Probability vs Parameters

We usually suppose that a neuron conveys analog information: scalars, real numbers, smoothly-varying values. But we don't know what that value represents, nor do we even know what we would like it to represent if we could design the whole system ourselves.

In an ideal world--one designed by theorists for purity of purpose and clarity of implementation--what kind of information would those numbers convey? Would each scalar represent a property or parameter of the input (like hue or angle), or represent the probability that the input has some property?

What do these codes mean?

Parameters
For example, the output of a neuron using the "parameter" interpretation might directly encode X-position, Y-position, angle, force, hue, or musical pitch. One pair of numbers says where it is ("x=5 inches from the left, y=8 inches from the bottom"), another number gives its hue ("wavelength = 550 nm", i.e. green), and so on.

In the example below, the pixel image is represented by just three numbers: the angle of the line segment, its hue, and its position.

Probabilities: The alternative encoding-- the "probability" approach to analog signals--is the natural approach for neural feature-detectors. There are a bunch of separate detectors looking at the input, and each one asks how much the input overlaps with what it's looking for; each unit independently encodes the relative presence or absence of some feature. One unit might encode "horizontal-ness," another "vertical-ness," and so on.

In the example below, the same pixel image is compared to a dozen different templates, and the templates with the most overlap--those which are most similar to the input--will signal the strongest output values.

Advantages and disadvantages

The parameter encoding is definitely the most compact: as long as only one value needs to be signalled, a single number here can carry the same information (say X-position) as would be carried by a multitide of location-detectors scattered across the range of X. In addition, the relation between possible values of a single number automatically includes their natural ordering: it is implicitly clear that 2.1 lies between 1.0 and 3.3, whereas separate detectors at 2.1, 1.0, and 3.3 would need to have their natural order or rank deduced and encoded elsewhere in the system. Hence the structure of the signal is compactly and naturally represented (as long as there is but a single "object").

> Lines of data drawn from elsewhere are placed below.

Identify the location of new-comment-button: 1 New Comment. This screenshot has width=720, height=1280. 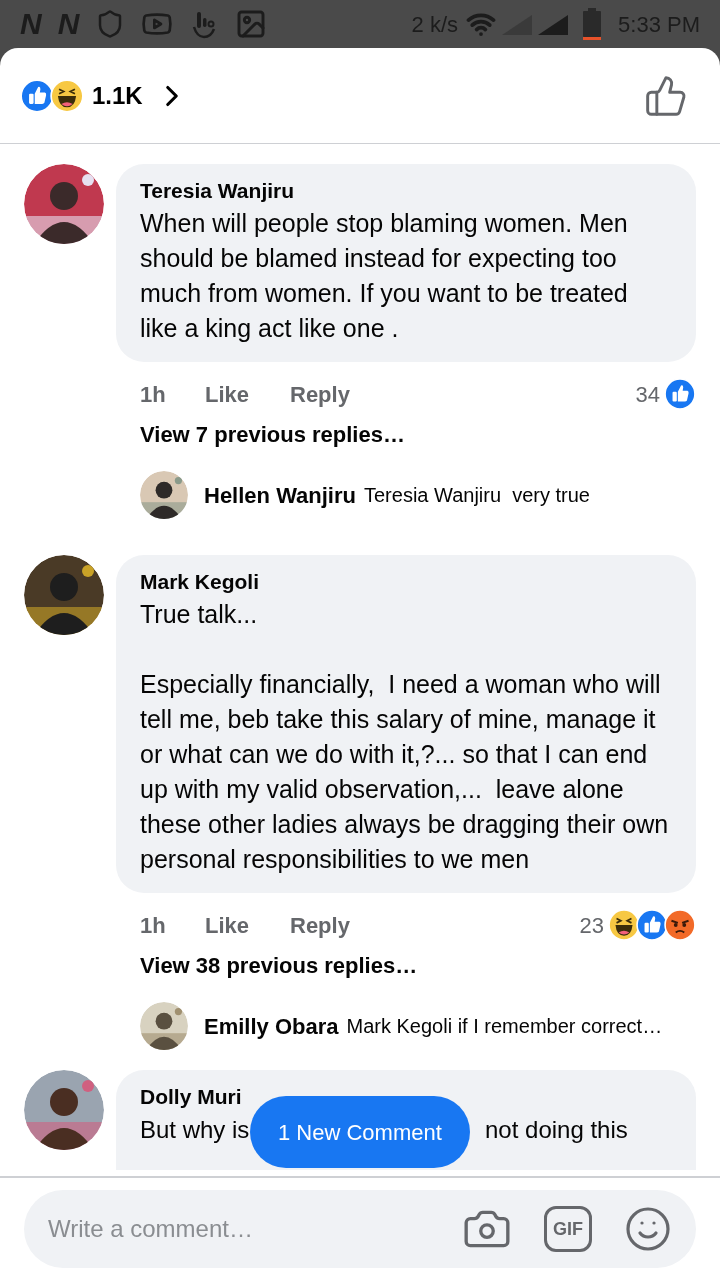
(360, 1132).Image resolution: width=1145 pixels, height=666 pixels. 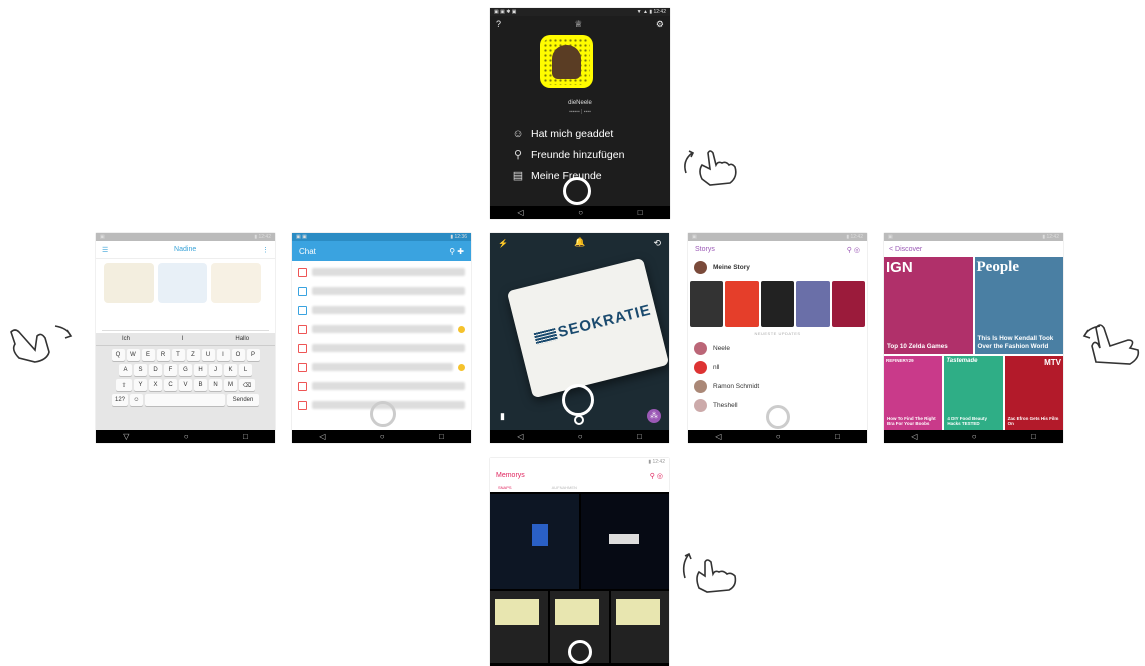 What do you see at coordinates (253, 355) in the screenshot?
I see `key: P` at bounding box center [253, 355].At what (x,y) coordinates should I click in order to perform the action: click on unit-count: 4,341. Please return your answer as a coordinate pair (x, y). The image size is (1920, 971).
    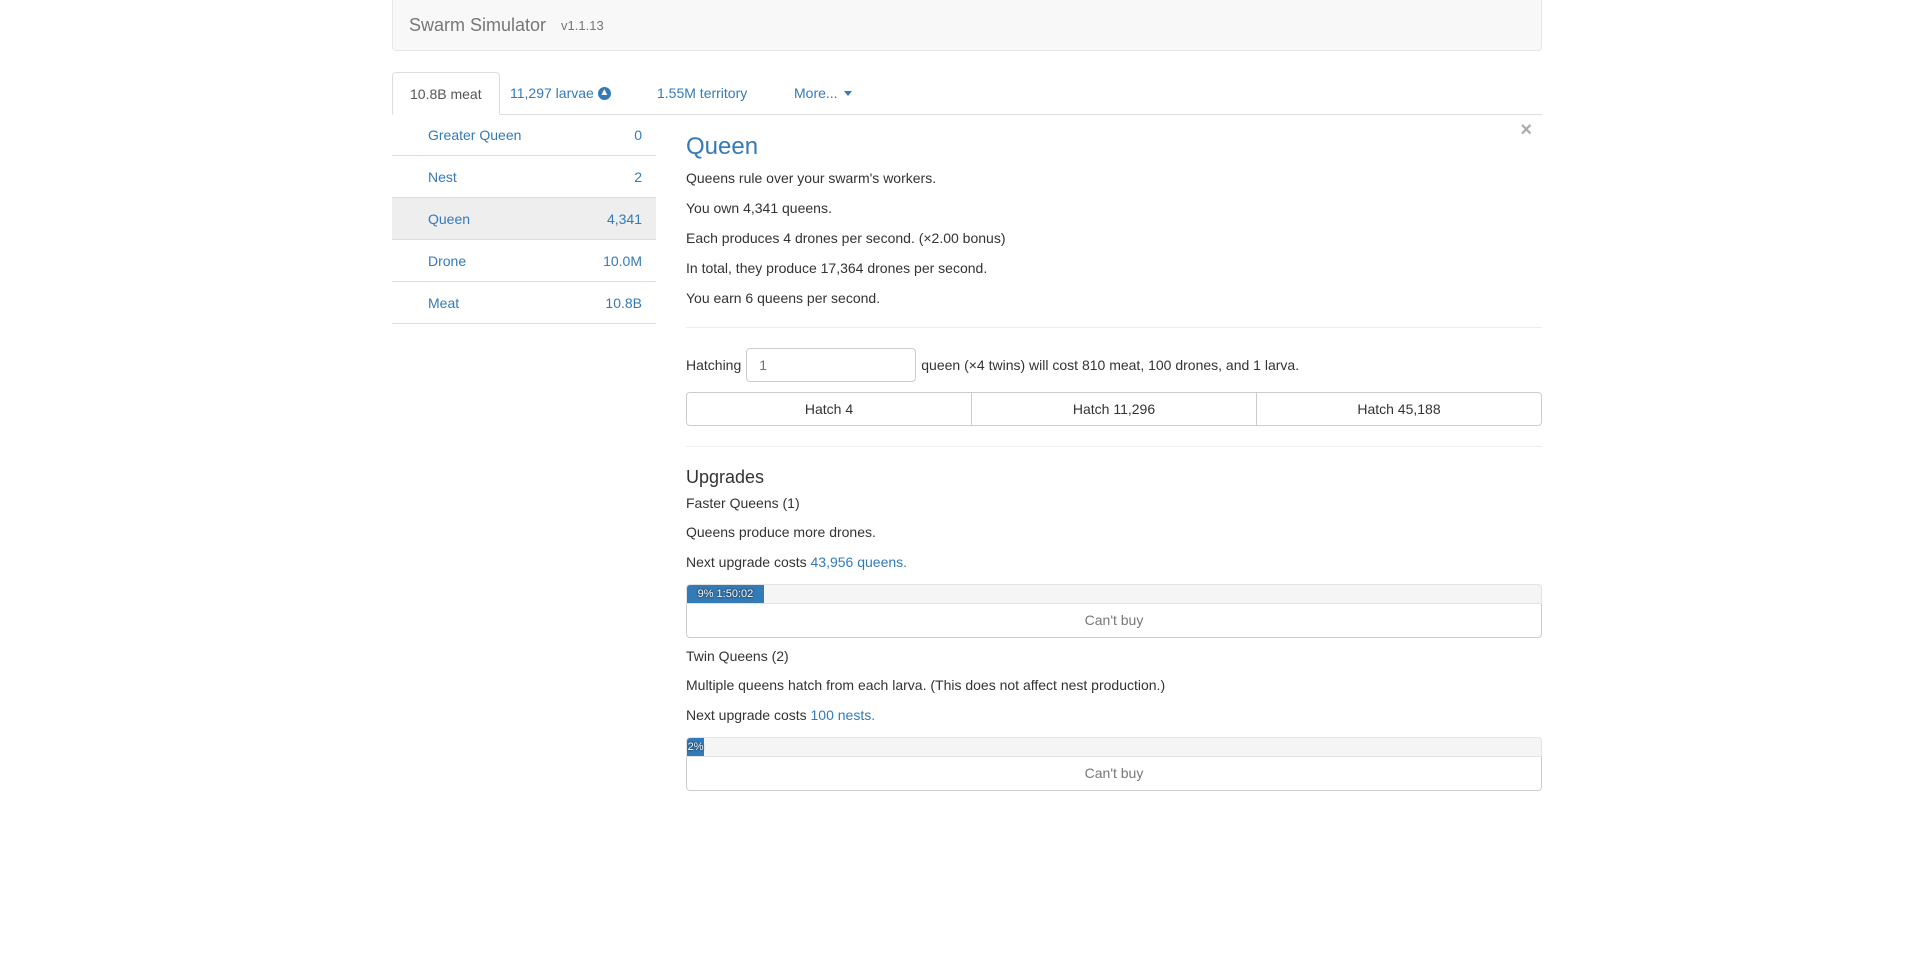
    Looking at the image, I should click on (624, 218).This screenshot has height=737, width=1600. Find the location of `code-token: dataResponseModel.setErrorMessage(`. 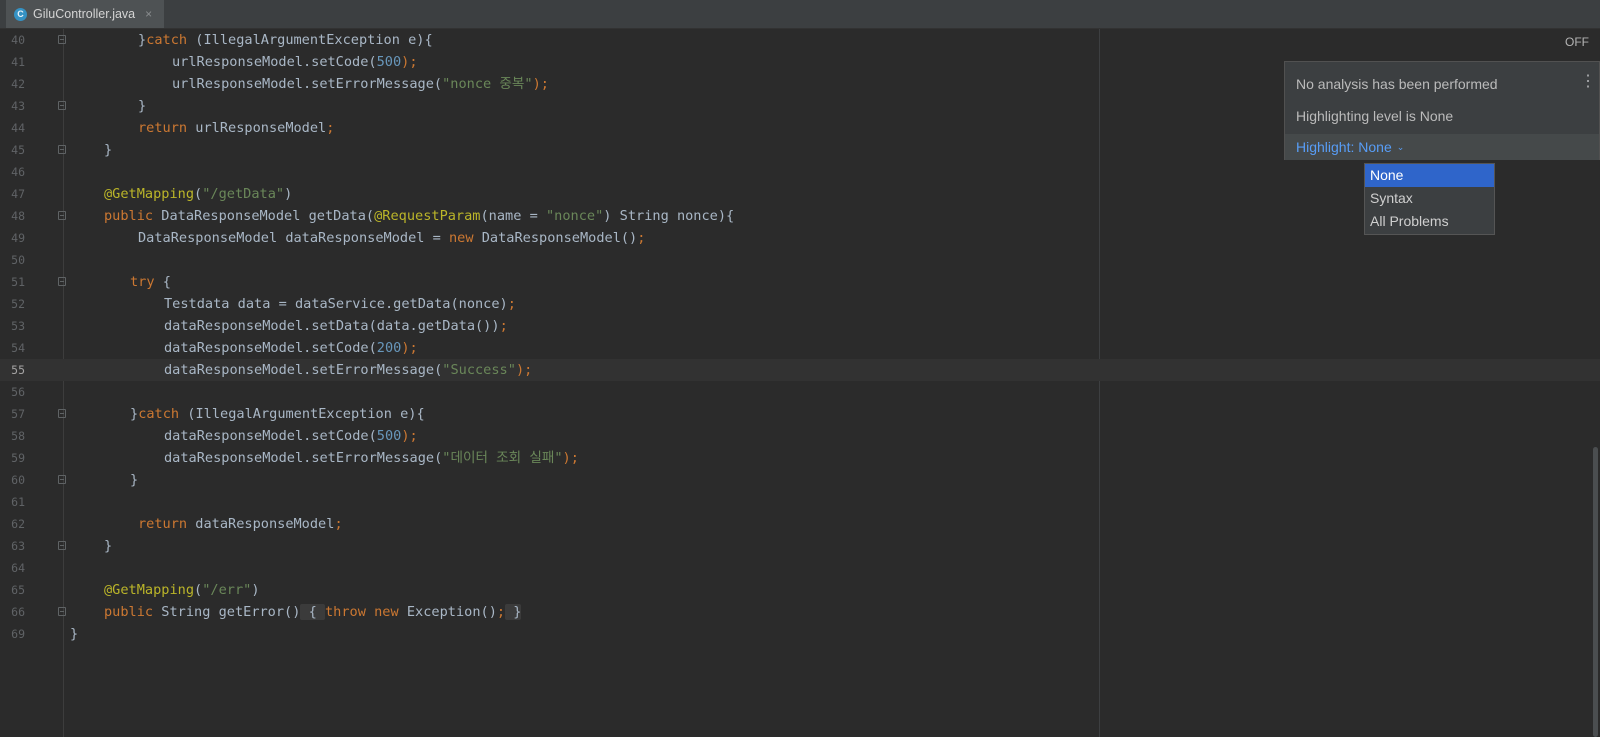

code-token: dataResponseModel.setErrorMessage( is located at coordinates (304, 370).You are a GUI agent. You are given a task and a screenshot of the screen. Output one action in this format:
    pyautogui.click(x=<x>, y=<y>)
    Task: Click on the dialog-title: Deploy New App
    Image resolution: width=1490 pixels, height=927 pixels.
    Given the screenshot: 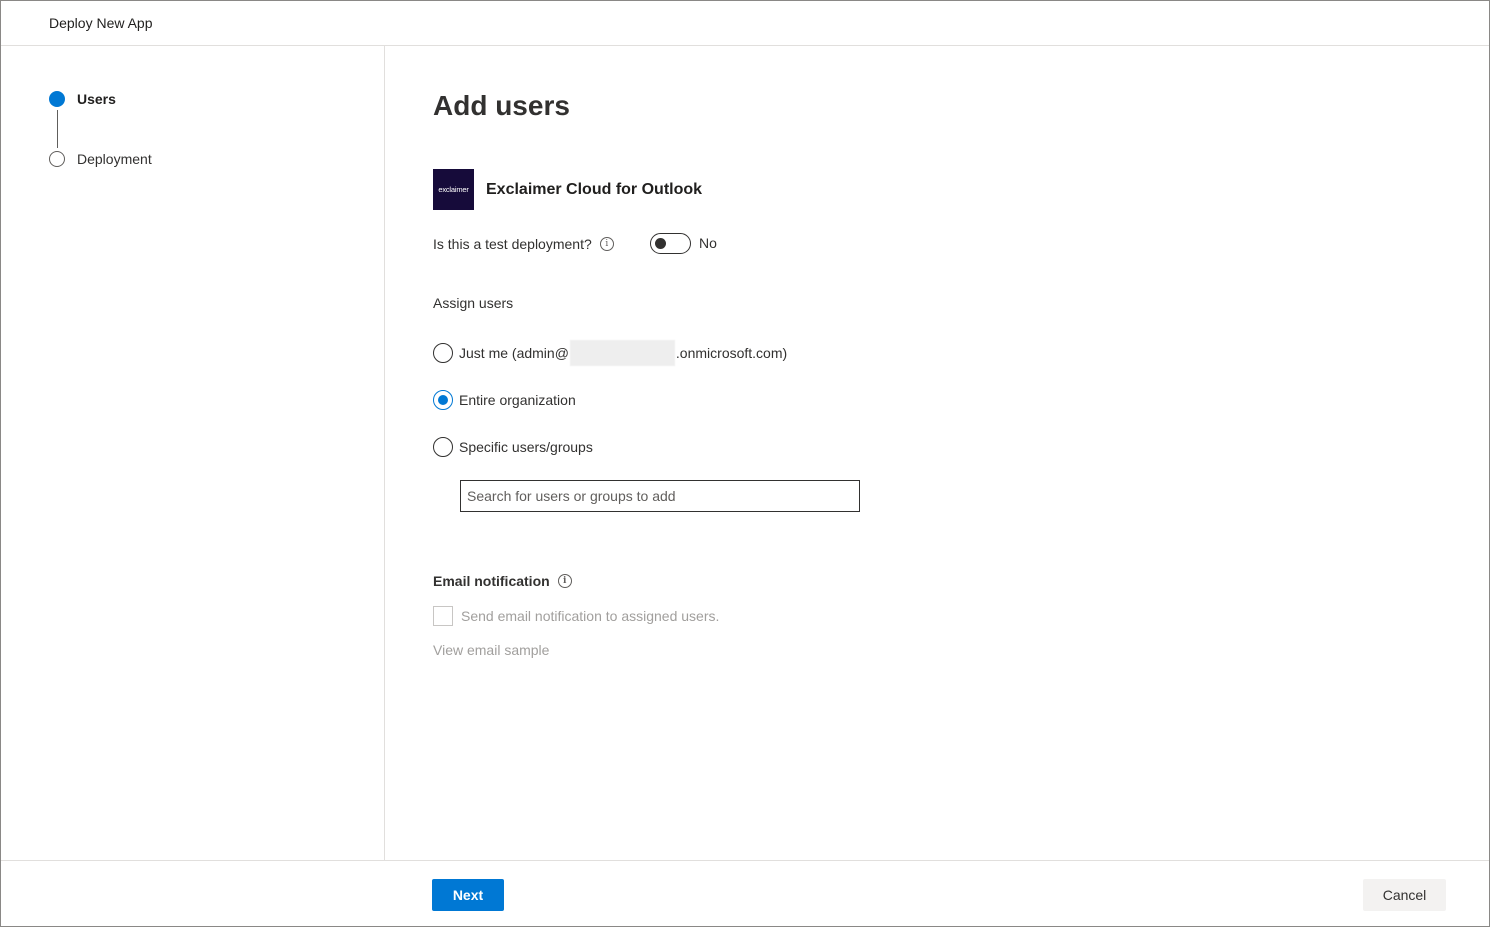 What is the action you would take?
    pyautogui.click(x=101, y=23)
     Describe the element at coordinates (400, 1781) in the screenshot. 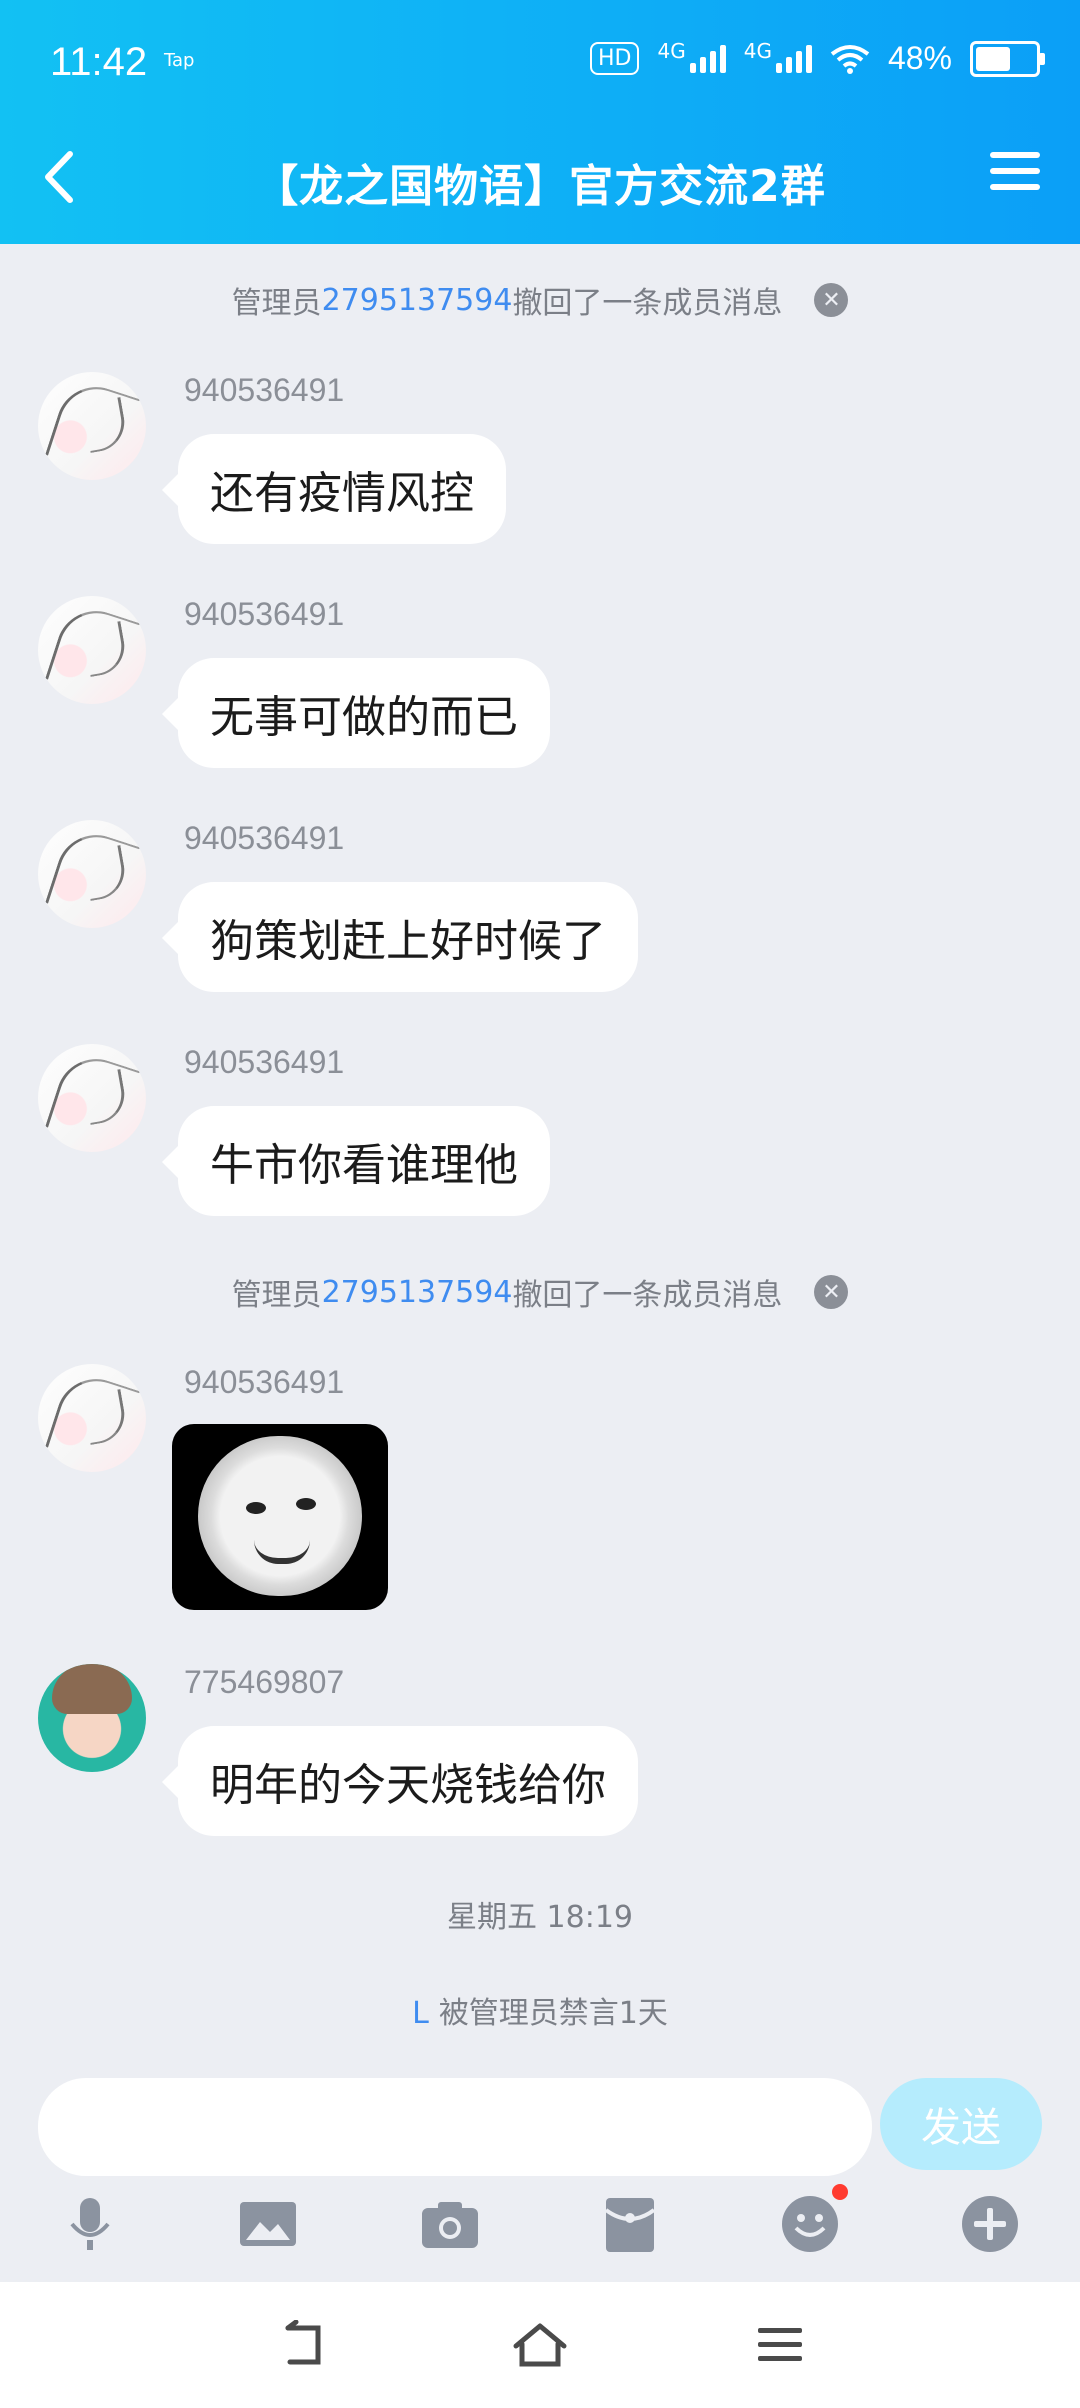

I see `message-bubble: 明年的今天烧钱给你` at that location.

There are a few main disadvantages to the parameter encoding. One is that it is hard to learn directly from unsupervised data (even discovering the underlying dimensions of the data is hard; finding the proper paramterization and interpolation scheme is even harder). Another disadvantage is that is only works by making very explicit assumptions about the input data (e.g. the world is made up of only straight lines)... or, equivalently, it only works when such structure exists and can be discovered. A third problem is that simultaneously representing more than one object or hypothesis (say multiple lines at once) doesn't work, due to the "binding problem"; and a final difficulty is that the probability/confidence/likelihood of any representation is completely absent: you can't tell a blurred or dim bar from a crisp one. The probability code, on the other hand, has several virtues: first, that a large number of "objects" can be encoded simultaneously; second, that it makes very few a priori assumptions about the structure of the input data (you can represent curved lines with it too); third, that information about both value and probability is encoded in a single kind of signal (there is no need to have one channel for "values" and a distinct channels for "probabilities"); and finally, that new feature-combinations can be discovered from examining the coincidences between active units, Hebb-style.

But the probability approach has serious costs too: first, it requires far more units to represent the same information; second, the natural ordering of scalar quantities like position and hue is never accomplished, but is set aside to be discovered elsewhere; and third, that the input is not necessarily grouped into distinct "objects" or hypotheses, but can be left undifferentiated, again to be discovered elsewhere. So this method can represent more of the world in a more general way, but it does so by learning less about how the world is actually constructed.

Conclusion: Broadly speaking, the "parameter" approach is far more efficient, far closer to low-dimensional "reality," and tackles most of the hard problems up-front. The "probability" approach is easier, more general, and more flexible, but leaves a truly compact, meaningful representation to be discovered by other circuits yet unknown.